[Entries taken from a collection]

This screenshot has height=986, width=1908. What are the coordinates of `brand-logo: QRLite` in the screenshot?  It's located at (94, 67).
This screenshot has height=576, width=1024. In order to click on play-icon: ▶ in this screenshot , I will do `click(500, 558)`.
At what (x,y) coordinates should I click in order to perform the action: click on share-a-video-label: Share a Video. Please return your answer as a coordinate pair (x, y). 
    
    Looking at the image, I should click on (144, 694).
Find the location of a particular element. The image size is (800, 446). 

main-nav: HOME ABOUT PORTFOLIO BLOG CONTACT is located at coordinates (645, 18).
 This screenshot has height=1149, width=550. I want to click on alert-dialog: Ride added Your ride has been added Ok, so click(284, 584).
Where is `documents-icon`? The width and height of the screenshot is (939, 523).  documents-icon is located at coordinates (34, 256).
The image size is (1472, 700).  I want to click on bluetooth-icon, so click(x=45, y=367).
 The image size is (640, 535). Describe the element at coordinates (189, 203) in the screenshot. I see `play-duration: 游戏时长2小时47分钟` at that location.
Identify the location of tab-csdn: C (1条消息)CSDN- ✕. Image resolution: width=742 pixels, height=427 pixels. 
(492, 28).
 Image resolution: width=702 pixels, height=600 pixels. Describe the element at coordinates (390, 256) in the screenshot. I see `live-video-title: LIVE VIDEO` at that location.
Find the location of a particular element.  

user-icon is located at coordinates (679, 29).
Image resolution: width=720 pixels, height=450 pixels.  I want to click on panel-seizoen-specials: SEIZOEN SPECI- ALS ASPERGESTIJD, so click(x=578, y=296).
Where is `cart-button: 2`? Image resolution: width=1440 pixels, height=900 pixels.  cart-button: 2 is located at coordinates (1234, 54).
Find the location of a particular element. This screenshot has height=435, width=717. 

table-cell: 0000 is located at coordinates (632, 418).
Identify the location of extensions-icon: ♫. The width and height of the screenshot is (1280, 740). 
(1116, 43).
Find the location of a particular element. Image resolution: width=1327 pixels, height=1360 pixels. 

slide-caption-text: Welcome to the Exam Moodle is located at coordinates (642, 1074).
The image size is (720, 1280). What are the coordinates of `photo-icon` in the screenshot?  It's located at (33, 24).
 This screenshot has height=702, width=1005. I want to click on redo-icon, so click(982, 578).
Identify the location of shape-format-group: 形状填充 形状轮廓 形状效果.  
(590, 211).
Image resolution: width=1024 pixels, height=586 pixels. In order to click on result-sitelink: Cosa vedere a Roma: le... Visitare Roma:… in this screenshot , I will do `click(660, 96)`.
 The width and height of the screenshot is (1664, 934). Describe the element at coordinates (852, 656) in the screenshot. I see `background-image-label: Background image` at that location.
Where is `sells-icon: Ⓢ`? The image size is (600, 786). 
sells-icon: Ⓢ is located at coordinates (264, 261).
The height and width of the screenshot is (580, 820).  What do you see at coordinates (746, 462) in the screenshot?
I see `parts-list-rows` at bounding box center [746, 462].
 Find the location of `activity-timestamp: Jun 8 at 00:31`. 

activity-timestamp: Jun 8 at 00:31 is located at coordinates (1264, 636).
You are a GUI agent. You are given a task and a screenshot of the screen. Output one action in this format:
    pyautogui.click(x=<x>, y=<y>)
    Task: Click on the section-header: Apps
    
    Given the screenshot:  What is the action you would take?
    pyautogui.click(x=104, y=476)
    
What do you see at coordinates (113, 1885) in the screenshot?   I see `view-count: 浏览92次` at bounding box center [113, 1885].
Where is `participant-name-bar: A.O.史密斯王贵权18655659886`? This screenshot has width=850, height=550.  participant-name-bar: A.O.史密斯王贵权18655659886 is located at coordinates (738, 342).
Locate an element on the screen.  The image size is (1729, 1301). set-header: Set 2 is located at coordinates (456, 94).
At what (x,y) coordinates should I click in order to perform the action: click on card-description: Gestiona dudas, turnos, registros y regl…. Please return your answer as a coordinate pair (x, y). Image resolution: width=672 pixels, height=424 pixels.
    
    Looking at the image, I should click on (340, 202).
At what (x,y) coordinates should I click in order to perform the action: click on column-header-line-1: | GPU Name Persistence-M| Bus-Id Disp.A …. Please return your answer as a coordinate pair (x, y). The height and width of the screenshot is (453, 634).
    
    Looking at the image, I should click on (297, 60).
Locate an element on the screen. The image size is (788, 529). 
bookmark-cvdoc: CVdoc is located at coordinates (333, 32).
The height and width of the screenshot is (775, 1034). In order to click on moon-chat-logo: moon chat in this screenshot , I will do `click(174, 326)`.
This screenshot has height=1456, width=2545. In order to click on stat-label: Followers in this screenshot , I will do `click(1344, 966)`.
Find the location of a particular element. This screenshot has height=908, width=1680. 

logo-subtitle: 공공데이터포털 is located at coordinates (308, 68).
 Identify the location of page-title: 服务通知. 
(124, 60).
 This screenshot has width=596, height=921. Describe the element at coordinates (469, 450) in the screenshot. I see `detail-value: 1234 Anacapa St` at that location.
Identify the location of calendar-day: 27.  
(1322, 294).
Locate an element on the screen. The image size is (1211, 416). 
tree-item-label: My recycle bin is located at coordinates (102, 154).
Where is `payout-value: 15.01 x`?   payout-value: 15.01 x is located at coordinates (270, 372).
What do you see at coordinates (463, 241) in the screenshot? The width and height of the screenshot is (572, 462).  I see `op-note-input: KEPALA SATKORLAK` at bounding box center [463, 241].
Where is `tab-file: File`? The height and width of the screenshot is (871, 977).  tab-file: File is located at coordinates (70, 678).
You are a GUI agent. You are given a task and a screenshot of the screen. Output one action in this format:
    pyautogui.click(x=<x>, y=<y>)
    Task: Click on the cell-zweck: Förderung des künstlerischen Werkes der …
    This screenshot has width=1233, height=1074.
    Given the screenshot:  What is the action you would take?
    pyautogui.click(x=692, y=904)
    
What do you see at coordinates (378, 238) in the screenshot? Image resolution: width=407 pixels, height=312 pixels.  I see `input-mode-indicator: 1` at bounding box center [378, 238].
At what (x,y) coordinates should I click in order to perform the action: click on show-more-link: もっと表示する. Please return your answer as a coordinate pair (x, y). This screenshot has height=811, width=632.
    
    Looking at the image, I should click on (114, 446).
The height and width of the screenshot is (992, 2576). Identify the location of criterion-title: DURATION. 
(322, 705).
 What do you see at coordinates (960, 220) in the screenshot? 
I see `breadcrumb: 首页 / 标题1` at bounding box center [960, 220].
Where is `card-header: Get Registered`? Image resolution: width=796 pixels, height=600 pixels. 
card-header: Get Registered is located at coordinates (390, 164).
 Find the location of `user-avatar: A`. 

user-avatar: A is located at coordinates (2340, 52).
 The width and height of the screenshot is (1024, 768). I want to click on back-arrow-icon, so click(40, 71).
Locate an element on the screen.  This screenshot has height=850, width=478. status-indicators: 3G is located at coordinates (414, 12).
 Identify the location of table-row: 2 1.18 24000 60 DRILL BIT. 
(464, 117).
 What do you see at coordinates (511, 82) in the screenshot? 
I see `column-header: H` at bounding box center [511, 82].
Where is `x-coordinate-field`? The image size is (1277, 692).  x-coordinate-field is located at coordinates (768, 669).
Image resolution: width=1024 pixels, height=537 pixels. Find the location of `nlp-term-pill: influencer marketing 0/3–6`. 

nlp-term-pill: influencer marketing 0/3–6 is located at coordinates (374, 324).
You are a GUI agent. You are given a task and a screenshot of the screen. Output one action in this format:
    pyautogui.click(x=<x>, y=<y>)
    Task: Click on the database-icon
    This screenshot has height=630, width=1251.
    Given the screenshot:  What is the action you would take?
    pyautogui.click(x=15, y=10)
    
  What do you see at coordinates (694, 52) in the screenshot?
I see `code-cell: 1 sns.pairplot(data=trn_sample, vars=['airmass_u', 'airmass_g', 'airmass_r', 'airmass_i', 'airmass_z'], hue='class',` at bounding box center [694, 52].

- _TO DO_
Begin at the line in the listing that has "on share-a-video-label: Share" and stop after the line that has "Looking at the image, I should click on (144, 694).". Reproduce only those lines, switching "coordinate pair" to "point" and leaving all else unchanged.

- _EXERCISE OUTPUT_
At what (x,y) coordinates should I click in order to perform the action: click on share-a-video-label: Share a Video. Please return your answer as a point (x, y). 
    
    Looking at the image, I should click on (144, 694).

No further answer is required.